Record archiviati
________
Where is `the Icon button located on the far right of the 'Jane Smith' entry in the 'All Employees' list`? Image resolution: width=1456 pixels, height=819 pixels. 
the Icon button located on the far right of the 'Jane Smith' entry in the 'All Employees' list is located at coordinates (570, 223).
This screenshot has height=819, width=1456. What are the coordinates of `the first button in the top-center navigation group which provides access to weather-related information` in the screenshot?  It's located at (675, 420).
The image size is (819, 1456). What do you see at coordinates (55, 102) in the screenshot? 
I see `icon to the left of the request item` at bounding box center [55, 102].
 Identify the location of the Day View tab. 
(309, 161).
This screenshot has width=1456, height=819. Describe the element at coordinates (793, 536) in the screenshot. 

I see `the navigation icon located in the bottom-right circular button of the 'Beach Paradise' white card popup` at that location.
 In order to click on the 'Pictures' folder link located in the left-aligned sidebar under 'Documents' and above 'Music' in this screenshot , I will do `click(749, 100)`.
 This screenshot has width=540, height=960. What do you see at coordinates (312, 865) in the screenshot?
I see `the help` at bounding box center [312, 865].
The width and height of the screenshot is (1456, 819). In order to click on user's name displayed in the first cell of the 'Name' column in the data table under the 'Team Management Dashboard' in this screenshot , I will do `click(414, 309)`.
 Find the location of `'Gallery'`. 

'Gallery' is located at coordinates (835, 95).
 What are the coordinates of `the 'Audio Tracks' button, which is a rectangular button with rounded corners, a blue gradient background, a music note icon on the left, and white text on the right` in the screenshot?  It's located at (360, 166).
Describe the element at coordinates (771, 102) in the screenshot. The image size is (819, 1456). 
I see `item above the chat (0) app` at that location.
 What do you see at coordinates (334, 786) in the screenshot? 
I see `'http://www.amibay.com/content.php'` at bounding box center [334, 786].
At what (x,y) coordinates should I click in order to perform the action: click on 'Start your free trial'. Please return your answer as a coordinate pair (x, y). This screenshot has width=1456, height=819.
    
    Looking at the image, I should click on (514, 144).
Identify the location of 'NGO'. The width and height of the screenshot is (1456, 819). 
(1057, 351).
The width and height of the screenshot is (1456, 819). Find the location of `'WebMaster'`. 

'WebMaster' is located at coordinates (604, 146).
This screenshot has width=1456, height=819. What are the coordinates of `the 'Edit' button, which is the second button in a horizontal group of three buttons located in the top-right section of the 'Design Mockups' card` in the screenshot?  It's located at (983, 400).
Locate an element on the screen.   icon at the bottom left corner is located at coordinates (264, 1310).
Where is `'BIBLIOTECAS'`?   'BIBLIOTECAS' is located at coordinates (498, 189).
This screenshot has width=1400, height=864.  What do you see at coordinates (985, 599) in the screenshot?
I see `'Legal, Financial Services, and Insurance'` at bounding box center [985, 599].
________
Disponi i record qui sopra in un elenco JSON di stringhe, una stringa per ogni riga, omettendo le righe vuote.

COMPITO SVOLTO>
[
  "Where is `the Icon button located on the far right of the 'Jane Smith' entry in the 'All Employees' list`? Image resolution: width=1456 pixels, height=819 pixels. ",
  "the Icon button located on the far right of the 'Jane Smith' entry in the 'All Employees' list is located at coordinates (570, 223).",
  "This screenshot has height=819, width=1456. What are the coordinates of `the first button in the top-center navigation group which provides access to weather-related information` in the screenshot?  It's located at (675, 420).",
  "The image size is (819, 1456). What do you see at coordinates (55, 102) in the screenshot? ",
  "I see `icon to the left of the request item` at bounding box center [55, 102].",
  " Identify the location of the Day View tab. ",
  "(309, 161).",
  "This screenshot has width=1456, height=819. Describe the element at coordinates (793, 536) in the screenshot. ",
  "I see `the navigation icon located in the bottom-right circular button of the 'Beach Paradise' white card popup` at that location.",
  " In order to click on the 'Pictures' folder link located in the left-aligned sidebar under 'Documents' and above 'Music' in this screenshot , I will do `click(749, 100)`.",
  " This screenshot has width=540, height=960. What do you see at coordinates (312, 865) in the screenshot?",
  "I see `the help` at bounding box center [312, 865].",
  "The width and height of the screenshot is (1456, 819). In order to click on user's name displayed in the first cell of the 'Name' column in the data table under the 'Team Management Dashboard' in this screenshot , I will do `click(414, 309)`.",
  " Find the location of `'Gallery'`. ",
  "'Gallery' is located at coordinates (835, 95).",
  " What are the coordinates of `the 'Audio Tracks' button, which is a rectangular button with rounded corners, a blue gradient background, a music note icon on the left, and white text on the right` in the screenshot?  It's located at (360, 166).",
  "Describe the element at coordinates (771, 102) in the screenshot. The image size is (819, 1456). ",
  "I see `item above the chat (0) app` at that location.",
  " What do you see at coordinates (334, 786) in the screenshot? ",
  "I see `'http://www.amibay.com/content.php'` at bounding box center [334, 786].",
  "At what (x,y) coordinates should I click in order to perform the action: click on 'Start your free trial'. Please return your answer as a coordinate pair (x, y). This screenshot has width=1456, height=819.",
  "    Looking at the image, I should click on (514, 144).",
  "Identify the location of 'NGO'. The width and height of the screenshot is (1456, 819). ",
  "(1057, 351).",
  "The width and height of the screenshot is (1456, 819). Find the location of `'WebMaster'`. ",
  "'WebMaster' is located at coordinates (604, 146).",
  "This screenshot has width=1456, height=819. What are the coordinates of `the 'Edit' button, which is the second button in a horizontal group of three buttons located in the top-right section of the 'Design Mockups' card` in the screenshot?  It's located at (983, 400).",
  "Locate an element on the screen.   icon at the bottom left corner is located at coordinates (264, 1310).",
  "Where is `'BIBLIOTECAS'`?   'BIBLIOTECAS' is located at coordinates (498, 189).",
  "This screenshot has width=1400, height=864.  What do you see at coordinates (985, 599) in the screenshot?",
  "I see `'Legal, Financial Services, and Insurance'` at bounding box center [985, 599]."
]